### Text segment
# Walmart is basically skipping Halloween!



## TearyThunder (Jul 1, 2006)

I was talking with the seasonal manager at my local store today and they said they are going to be doing far less in the future for Halloween then in the past. He even said they were basically skipping Halloween. Of course they are gearing up for Christmas as we speak.

I just got off the phone with a customer service rep at 1-800-walmart and they said they will put in a complaint for me. I know is the years past walmart has done fairly well when it comes to halloween but the past two years they have been quickly going down hill. 

Basically what they said it boils down to is that they don't have enough sales to do much for halloween. Now I would think that if they carry junk or very little for halloween, nobody will bother with buying it. 

I have voiced my opinion about it to them and know my one opinion will not make a difference but if we all got on them maybe we could get the stores to give us more of what we want and hopefully put some competition back into the other retailers in our areas to get better stuff. 

Ok I'm stepping off my soap box now.


----------



## gmacted (Jan 18, 2006)

I bought some cool skull heads at walmart last year for my stanchions. I also bought a few cheap tombstones. Too bad. I always look forward to going to walmart in late August. I guess there's still Big Lots. They have some cool stuff too!


----------



## slightlymad (May 25, 2006)

### Supplied data
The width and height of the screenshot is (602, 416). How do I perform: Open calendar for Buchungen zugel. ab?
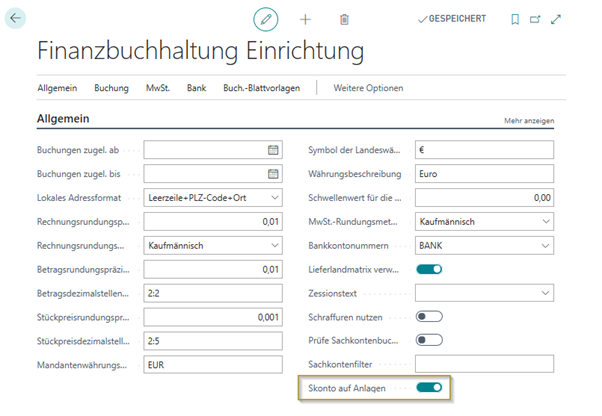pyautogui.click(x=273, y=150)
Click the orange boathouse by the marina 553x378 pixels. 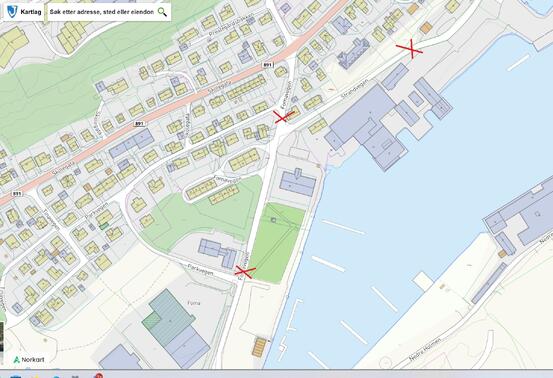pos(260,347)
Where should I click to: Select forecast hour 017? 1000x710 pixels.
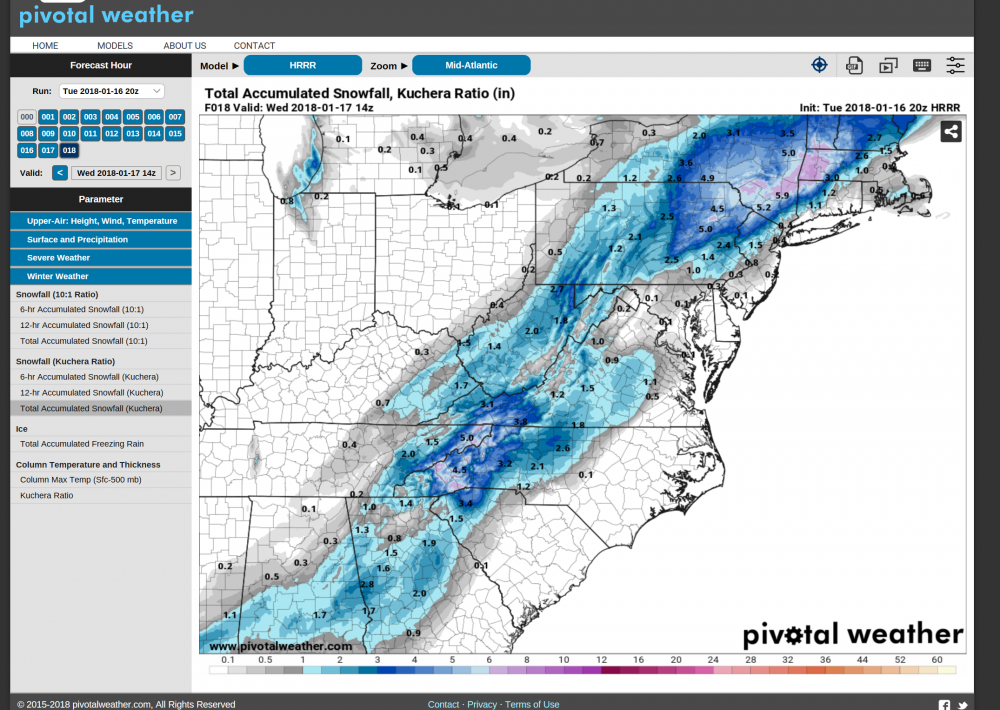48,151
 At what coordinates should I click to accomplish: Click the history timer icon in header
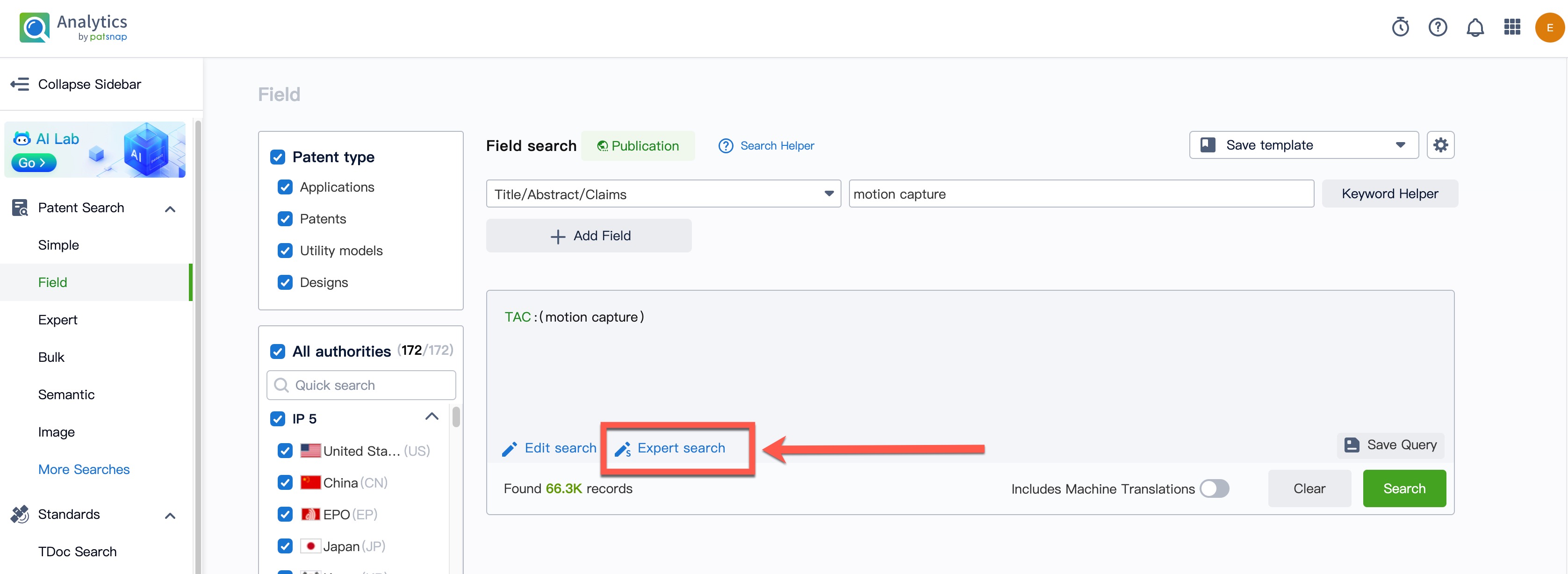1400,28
==
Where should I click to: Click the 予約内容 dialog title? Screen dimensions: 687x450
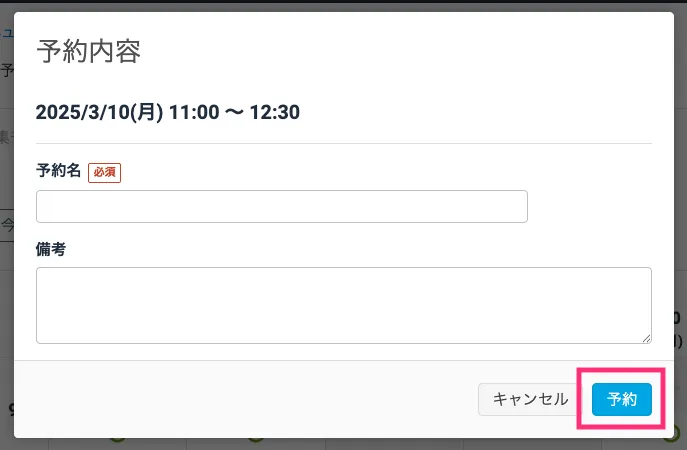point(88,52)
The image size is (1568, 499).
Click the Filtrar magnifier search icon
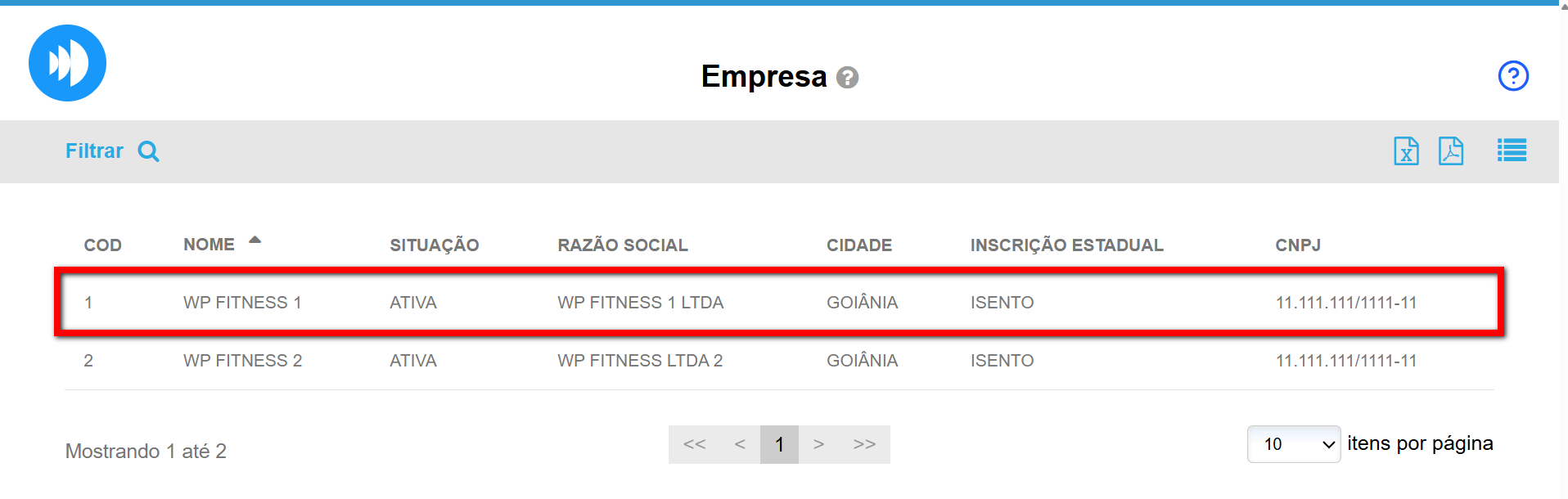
---
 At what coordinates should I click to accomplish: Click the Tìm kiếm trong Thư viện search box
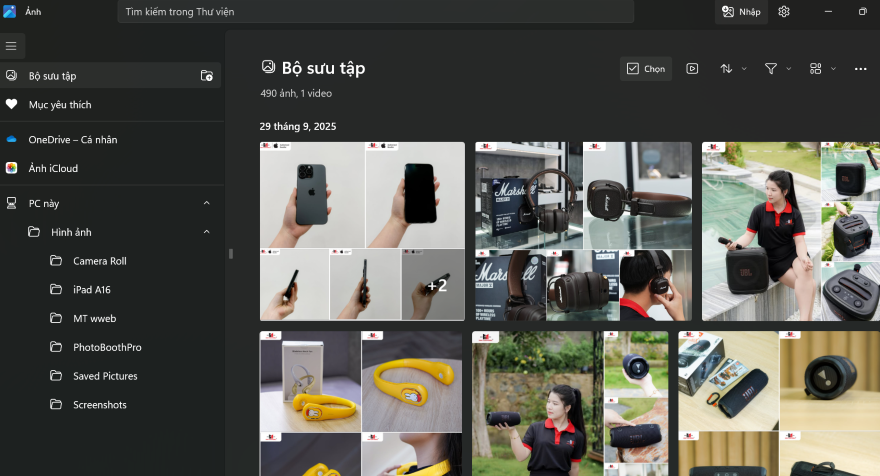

### The request
Answer these questions about the Walmart Halloween thread above:
1. Whom was TearyThunder talking with at the local store?
2. According to the customer service rep, why is Walmart doing less for Halloween?
3. Which other store does gmacted say still has cool stuff?

### Solved problem
1. The seasonal manager.
2. They don't have enough sales to do much for Halloween.
3. Big Lots.